For more about what your donations might be used for, see the Anti-Candidate Donation Page.

 

Updated from the original blog entry

The Anti-Candidate's Position on FAITH & FAMILY

We put these two items together because both are important to us, but it's okay if one or the other isn't as important to you. For us, they go together.

"Faith of our fathers," the old hymn goes. It took us awhile to accede to the faith of our parents -- we thought we were too intellectual and sophisticated when we were younger -- but having accepted it we did our best to pass it on to our children. And for one key reason: because faith provides an anchor in troubled times, and lifts our vision beyond our current situation and limited circumstances to consider the wider world and our proper place in it.
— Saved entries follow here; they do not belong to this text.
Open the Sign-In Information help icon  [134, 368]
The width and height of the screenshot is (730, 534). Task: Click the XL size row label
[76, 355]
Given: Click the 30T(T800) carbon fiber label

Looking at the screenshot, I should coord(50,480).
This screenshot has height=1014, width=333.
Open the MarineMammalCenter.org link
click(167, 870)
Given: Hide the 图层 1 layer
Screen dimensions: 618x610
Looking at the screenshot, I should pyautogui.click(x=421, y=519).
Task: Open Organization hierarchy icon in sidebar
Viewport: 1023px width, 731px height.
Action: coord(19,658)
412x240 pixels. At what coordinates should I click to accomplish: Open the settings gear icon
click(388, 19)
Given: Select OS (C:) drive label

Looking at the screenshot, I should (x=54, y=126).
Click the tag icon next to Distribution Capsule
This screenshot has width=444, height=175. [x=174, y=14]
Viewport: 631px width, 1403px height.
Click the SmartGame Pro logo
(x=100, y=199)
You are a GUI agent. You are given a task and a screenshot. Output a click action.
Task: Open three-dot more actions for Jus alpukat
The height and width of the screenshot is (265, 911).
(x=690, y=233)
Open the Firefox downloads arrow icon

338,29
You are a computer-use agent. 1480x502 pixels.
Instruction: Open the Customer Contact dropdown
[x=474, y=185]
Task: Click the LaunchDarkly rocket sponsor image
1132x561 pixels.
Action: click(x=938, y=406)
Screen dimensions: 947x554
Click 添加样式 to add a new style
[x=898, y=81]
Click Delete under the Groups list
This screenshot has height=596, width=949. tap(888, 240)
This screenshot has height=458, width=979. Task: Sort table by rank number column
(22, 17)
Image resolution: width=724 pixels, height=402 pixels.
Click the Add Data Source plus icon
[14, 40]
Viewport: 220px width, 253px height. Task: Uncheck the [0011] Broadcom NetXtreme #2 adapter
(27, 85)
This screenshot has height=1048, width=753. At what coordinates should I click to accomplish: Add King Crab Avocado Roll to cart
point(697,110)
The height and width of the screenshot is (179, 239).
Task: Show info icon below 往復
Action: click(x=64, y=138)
Other people seem to be able to look beyond themselves without faith. Some people of faith seem unable to do so. Faith itself, then -- that is, a person's profession of faith -- is an imperfect measure of how much a person will focus on themselves to the exclusion of the rest of Mankind.

When we were in college, a well-meaning young fellow would stand out in the plaza in front of Harcombe Dining Hall and yeach -- by "yeach," we conflate "yell" and "preach" -- at everybody as they walked to and from their dorm rooms. We don't remember anything he yeached, and we wonder if he might have had more impact if he had been a little gentler, a little more willing to meet people where they were and try to address their hurts instead of hurling invective at them like stones. As Christians, we're not supposed to be as in favor of stoning as we once were.

We wish the whole "religion" debate would settle down a little. On the one side, we wish the radical atheists (or Atheists, for those who wish to capitalize it) would quit trying to assert their intellectual superiority over everyone. On the other side, we wish more people of faith would accept the fact that not everyone is going to have a conversion experience or be convinced to follow their particular creed. As we said to our Air Staff colleagues a few years ago, we are not so much in favor of religious tolerance as we are of reciprocal religious respect.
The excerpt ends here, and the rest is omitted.